Formula: Flight - Arthur
It's nice to have heroes: people who you don't feel guilty admiring. There aren't enough stories of good people doing good things. There's reasons for that, which I will get to, but it's refreshing to see Clint Eastwood taking some time to make a film about a man who did something good without needing to knock him down.
Sully, of course, tells the story of pilot Chesley "Sully" Sullenberger (Tom Hanks) in the immediate aftermath of his emergency landing on the Hudson River. He struggles with all the attention he is getting for, as he insists, "just doing his job" while a review board decides if the landing on the Hudson was the correct decision (as opposed to getting back to an airport). He calls his wife (Laura Linney) a few times and hangs out with his copilot (Aaron Eckhart) from the famous landing. He worries a little about the review committee (Mike O'Malley, Anna Gunn, and some other familiar faces) deciding that he made the wrong decision. Even that doesn't feel like too big of a threat.

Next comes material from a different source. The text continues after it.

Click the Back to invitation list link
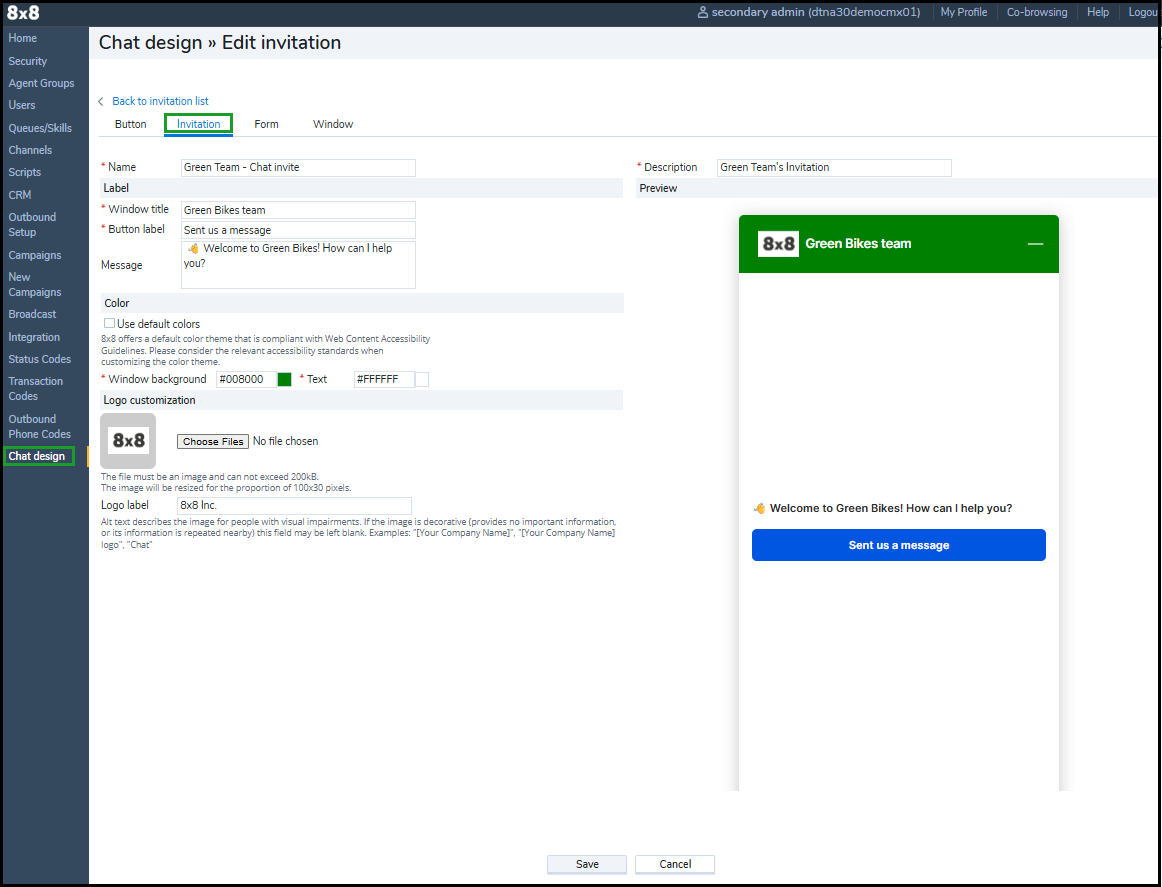This screenshot has width=1162, height=887. click(160, 102)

That's the issue that the whole movie has: not enough story. The plane crash is nicely shot, and by featuring it as flashbacks, it doesn't front load the movie by putting the most exciting part at the beginning. Tom Hanks plays up Sully's concerns and how shaken he is by the near crash as much as he can. There just isn't enough there to do anything with. Sully isn't a drunk or a philanderer. There's nothing of substance to drag his name through the mud. The public loves him. Even if you didn't know the true events, the structuring of the movie tells you that in the big hearing, the committee is going to side with his decision to land on the Hudson. The stakes are low and the conflict is virtually nonexistent.
My immediate thought while watching this film is that it's the movie I wanted Flight to be. Both are about pilots pulling off amazing landings and culminate with hearings examining the events surrounding the landings. Of course, Denzel Washington's character was drunk during his landing. Flight only had slight interest in the investigation into the landing though, focusing more on Washington's alcoholism in general. I would've loved if Flight was more about the moral question of Washington's actions. Do he deserves praise for his great landing the plane better than anyone could've done or condemnation for doing it drunk? Sully lacks the kind of vices Washington has, so his hearing is much less intriguing.

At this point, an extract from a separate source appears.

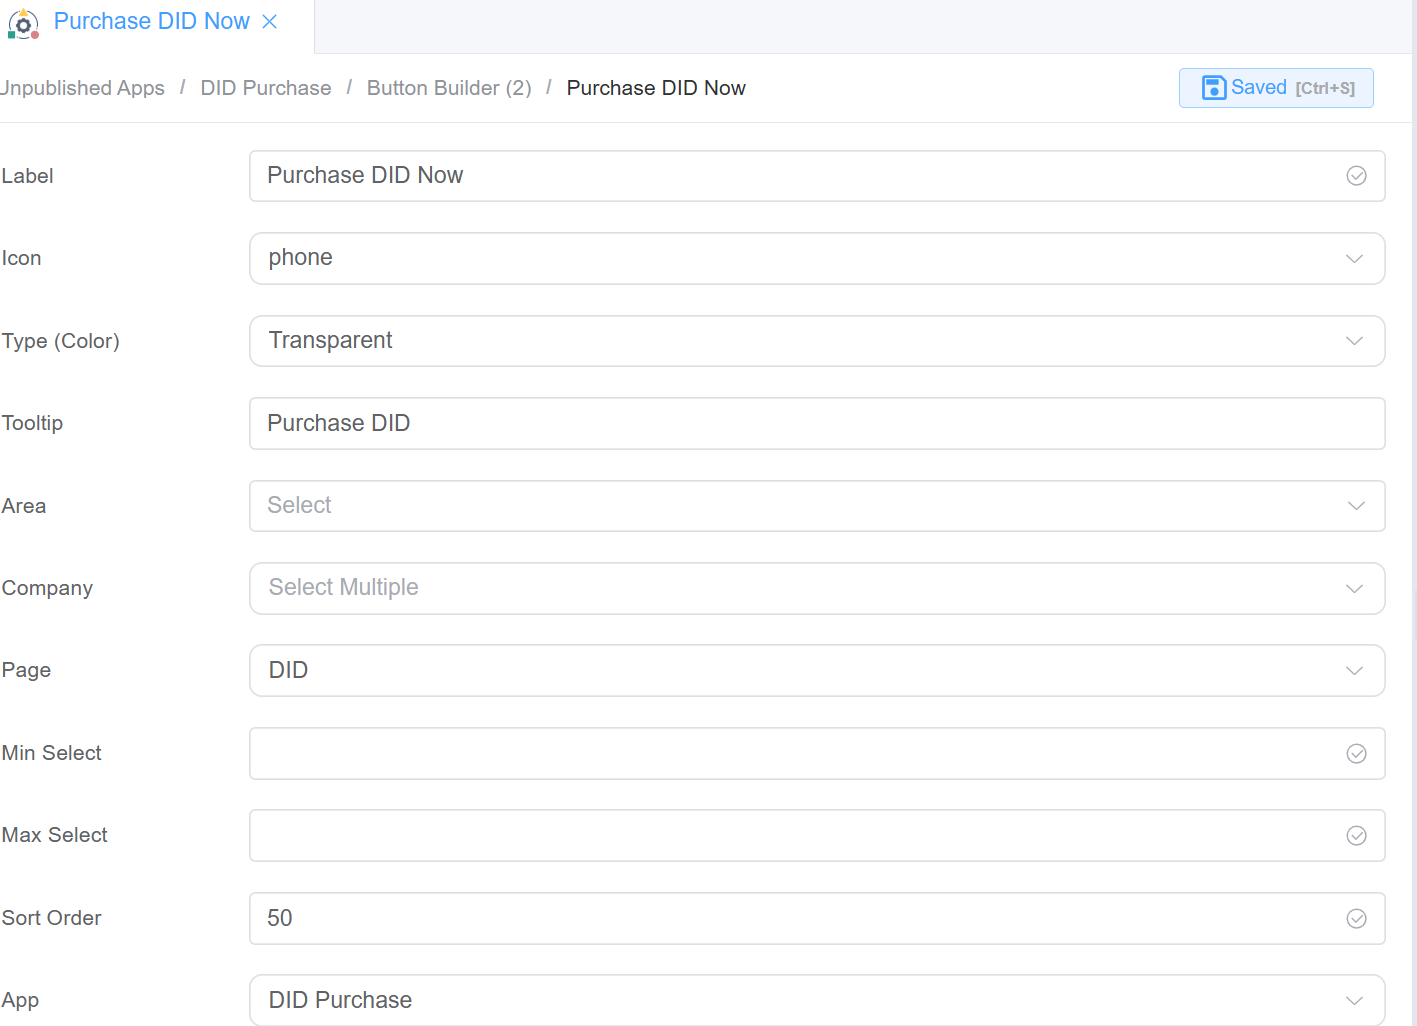The height and width of the screenshot is (1026, 1417).
Task: Switch to the Purchase DID Now tab
Action: pyautogui.click(x=151, y=22)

The emergency landing is shot impressively. Instead of focusing on the panic of the passengers, Eastwood stays in the cockpit as much as possible. Survival isn't in question since the audience already knows that everyone lives, so he makes it about Sully's decision-making, his quick-thinking, and his instincts. It's quite wonderfully done, never forcing the tension. Sully and his copilot are professionals the whole time, following procedure when needed and using good judgment. I've said it once and I'll say it again: Watching people who are good at their job is pretty interesting. If it's not, that's a screenplay or directing problem.
Sully is a movie that I didn't need to see, but I enjoyed watching it. I left the movie smiling and happy with the idea that some things can be black and white, good or bad. No one is against 155 people surviving an emergency landing because the pilot did a great job. I didn't leave the theater conflicted in any way. There's value in that. And it's hard to be mad at any movie that's barely over and hour and a half long. The problem is that Sully's fateful flight only took 208 seconds, and the film struggles to fill the other 94 minutes.